O índice europeu STOXX 600 registrava alta nesta quinta-feira (10), com avanço de 0,62%, alcançando 553,38 pontos. O otimismo dos investidores foi alimentado pelos sinais de progresso em um possível acordo comercial entre os Estados Unidos e a União Europeia.

Declarações oficiais reforçam otimismo

A presidente da Comissão Europeia, Ursula von der Leyen, afirmou que a União Europeia está trabalhando “sem parar” para firmar o acordo. Já o chefe de comércio do bloco, Maros Sefcovic, declarou na quarta-feira (9) que as negociações estão avançando e que há expectativa de um desfecho positivo nos próximos dias.
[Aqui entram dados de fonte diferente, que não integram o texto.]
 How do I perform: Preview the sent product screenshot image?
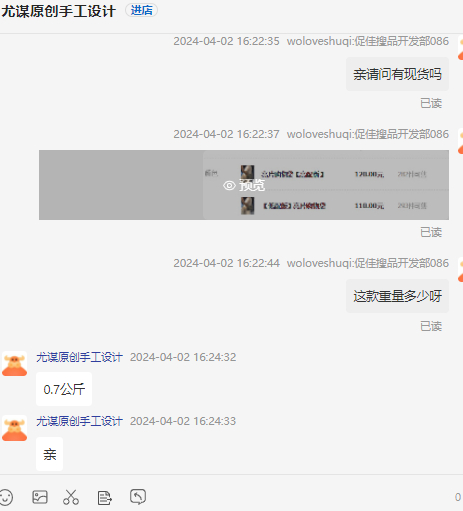[244, 185]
Setor automotivo europeu em destaque

As conversas incluem medidas para proteger a indústria automobilística da UE. A perspectiva de avanços impulsionou ações de montadoras: Mercedes-Benz subia 1,1%, enquanto Porsche e Volkswagen registravam alta de 1,2% cada.

Cautela ainda é necessária, dizem analistas

Apesar do otimismo, especialistas recomendam prudência. “Os mercados estão reagindo de forma incrivelmente positiva ao possível acordo. Mas ainda há muito trabalho pela frente”, ponderou Nick Saunders, CEO da plataforma de negociação Webull UK.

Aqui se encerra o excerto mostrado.